Migraine Specific Quality of Life Questionnaire, version 2.1 (MSQv2.1)	Assess during three 4-week periods (baseline, initial follow-up, final follow-up) within the total of 24 weeks that participants are enrolled in the trial.	Migraine Specific Quality of Life Questionnaire, version 2.1 (MSQv2.1) is a validated 14-item questionnaire; it is one of the most frequently used disability instrument in migraine research and is highly reliable.; Participants are asked to provide their response to each question using a standard six point Likert-type scale (none of the time; a little bit of the time; some of the time; a good bit of the time; most of the time; all of the time). Each MSQoL v.2.1 dimension is scored independently from 0 to 100 such that a higher score indicates a better quality of life.
PTSD Checklist for DSM-5 (PCL-5)	Assess during three 4-week periods (baseline, initial follow-up, final follow-up) within the total of 24 weeks that participants are enrolled in the trial.	20-item self-report measure of the DSM-5 symptoms of PTSD. Score range: 0 - 5. Higher scores are associated with greater likelihood of PTSD.
Proportion of responders	Change from baseline to initial follow-up (16 weeks) and change from baseline to final follow-up (20 weeks).	Proportion of individuals who experience a ≥50% reduction in migraine days.
Average number of medications used for a migraine attack	Assess during three 4-week periods (baseline, initial follow-up, final follow-up) within the total of 24 weeks that participants are enrolled in the trial.	Average number of medications used to treat a migraine attack as recorded in migraine diaries
Headache Related Disability (HIT-6)	Assess during three 4-week periods (baseline, initial follow-up, final follow-up) within the total of 24 weeks that participants are enrolled in the trial.	HIT-6 is a validated 6-item assessment that evaluates the impact headaches have on a participant's life.
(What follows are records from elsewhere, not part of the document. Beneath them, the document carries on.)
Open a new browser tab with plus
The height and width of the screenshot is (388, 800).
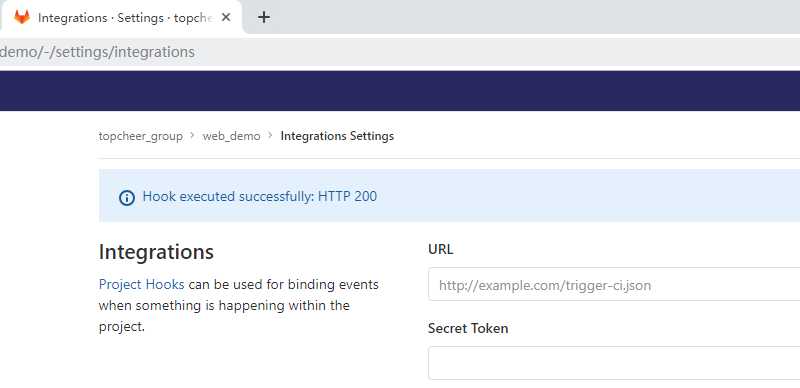tap(263, 17)
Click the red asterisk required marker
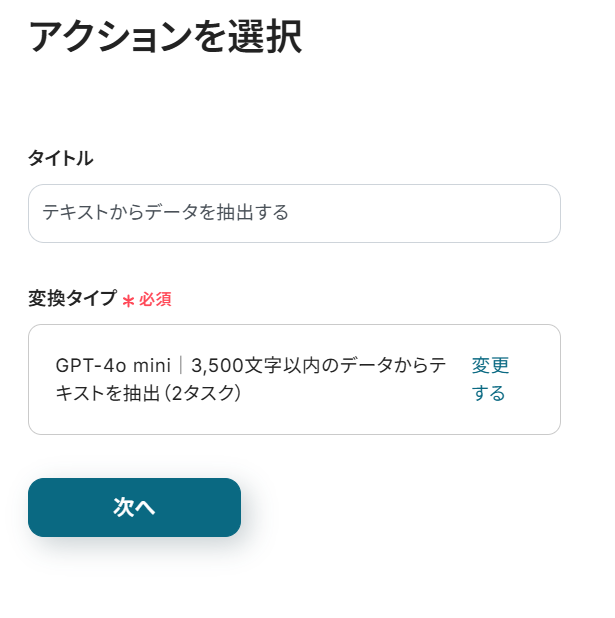Viewport: 615px width, 618px height. pos(128,300)
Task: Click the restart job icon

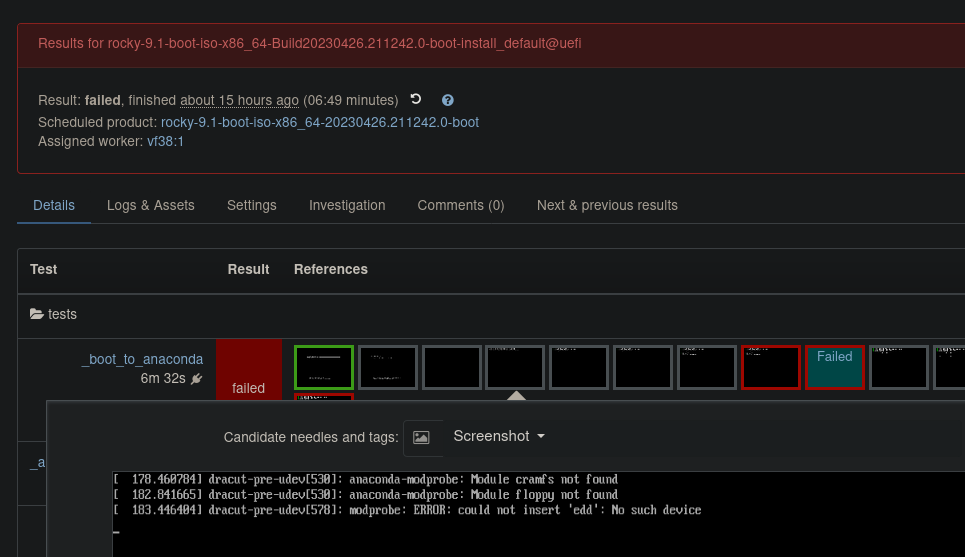Action: pyautogui.click(x=416, y=99)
Score range: 36 - 78. Higher scores indicate greater disability.
Patient-Reported Outcomes Measurement Information System (PROMIS-29)	Assess during three 4-week periods (baseline, initial follow-up, final follow-up) within the total of 24 weeks that participants are enrolled in the trial.	PROMIS-29 is a system of validated, highly reliable, precise measures of patient-reported health status for physical, mental, and social well-being.; PROMIS-29 v2. 0 profile measure assesses pain intensity using a single 0-10 numeric rating item and seven health domains (physical function, fatigue, pain interference, depressive symptoms, anxiety, ability to participate in social roles and activities, and sleep disturbance) using four items for each domain.The patients' answers to the PROMIS-29 are scored from 1-5 (with the exception of the NRS). The sum of the PROMIS results in the raw score, which lies between 4 and 20. There is no total score, but each axis forms its own score.
The Expectations for Complementary and Alternative Medicine Treatments Questionnaire short form (EXPECT)	Assess only at baseline following the 4 weeks run-in phase but before randomization.	EXPECT Questionnaire (short form) is a recently developed and validated questionnaire used to assess individuals' expectations of treatments for chronic pain.; Score range: 0 - 40. Higher scores indicate higher expectation of recovery after treatment.